Certificates at Credit Unions
Credit unions offer their own type of CD, known as a share certificate or simply a certificate. Most credit unions do not offer certificates with terms shorter than 3 months or longer than 5 years. Compared to CD rates at commercial banks, the APY for share certificates are higher at any term length for which they are available: among the top 20 credit unions by total deposits, the average APY for a 1-year share certificate under $10,000 was 0.69%, compared to an average of 0.26% for the 1-year CDs listed above.
While these rates are much more favorable, the drawback is that credit unions are not open to everyone: because they are not-for-profit associations meant to promote the financial well-being of specific communities, you must meet the specific regional, occupational or fraternal requirements for becoming a member at any one credit union. Recently, some of the largest credit unions have made it much easier to obtain membership, but because it is often efficient to keep all your deposit accounts at one institution, you should weigh the benefits of banks vs. credit unions instead of joining to access a single product.
Certificates of Deposit as Part of Your Savings Plan
Like any other type of U.S. deposit account, CDs are FDIC-insured to a maximum of $250,000, making them very safe places for your money.
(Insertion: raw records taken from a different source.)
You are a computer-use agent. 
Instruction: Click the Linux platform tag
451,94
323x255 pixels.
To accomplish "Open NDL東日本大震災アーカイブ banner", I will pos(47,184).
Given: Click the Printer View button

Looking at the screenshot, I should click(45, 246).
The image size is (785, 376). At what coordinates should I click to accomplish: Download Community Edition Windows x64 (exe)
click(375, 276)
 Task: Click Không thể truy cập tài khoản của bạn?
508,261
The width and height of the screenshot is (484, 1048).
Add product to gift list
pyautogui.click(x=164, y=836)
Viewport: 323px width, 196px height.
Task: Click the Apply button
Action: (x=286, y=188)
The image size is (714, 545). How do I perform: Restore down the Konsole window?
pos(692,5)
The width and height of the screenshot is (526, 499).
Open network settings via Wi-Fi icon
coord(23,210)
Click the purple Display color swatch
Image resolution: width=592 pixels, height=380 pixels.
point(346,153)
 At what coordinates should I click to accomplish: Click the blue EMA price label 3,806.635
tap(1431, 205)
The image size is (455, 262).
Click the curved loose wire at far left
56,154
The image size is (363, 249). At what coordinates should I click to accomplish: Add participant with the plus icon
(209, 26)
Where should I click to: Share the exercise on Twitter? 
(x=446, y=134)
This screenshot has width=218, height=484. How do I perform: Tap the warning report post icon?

If you have money to spare for an investment but wish to avoid all risk, a CD is a safe and convenient choice — especially if your current bank offers bonus CD rates to customers who already have other accounts. If the rates at your bank are too low for your savings plan, many online CDs offer APYs of 1.00% or more, and since an ideal CD is one with zero activity until maturity, the service limitations of online banking will not inconvenience you. That said, you should also consider taking steps to keep some money in a more flexible savings account in case of emergency.
Laddering Certificates of Deposit
A common response to inflexibility in an investment product is to opt for multiple smaller investments with staggered maturity dates. With CDs, “laddering” your investment into several CDs whose terms end one after another ensures you will never have to wait long for at least one deposit to be available for withdrawal. Besides allowing you more frequent access to a portion your funds, laddering minimizes the degree to which your earnings suffer from changes in interest rates, because a portion of your investment is always coming up for renewal at current rates. Either that portion will improve your earnings rate overall, or it will be the only part of your investment to drop in interest rate, with CDs that mature later continuing to earn at the older, higher rate.
Automatic renewal or rollover occurs when you fail to take action with the deposit upon maturity, at which point the bank will roll the deposit over into a new CD with an identical term length at the prevailing rate. In most cases, this means that any promotional rate you received in your first term will be replaced by a lower, standard rate following the renewal. Though automatic renewal may seem convenient within a laddering scheme, if you simply happen to forget about a lone CD you expected to collect, it can cause problems with accessing your money.
Banks are required to give written notice when a CD is close to maturity, and allot you a grace period (usually 7 to 10 days) in which to withdraw or deposit money into a renewed CD. Nevertheless, you should keep track of your own CDs and maturity dates, or you may find your deposit locked into a CD for as twice as long as you originally intended, and possibly at a lower rate than before.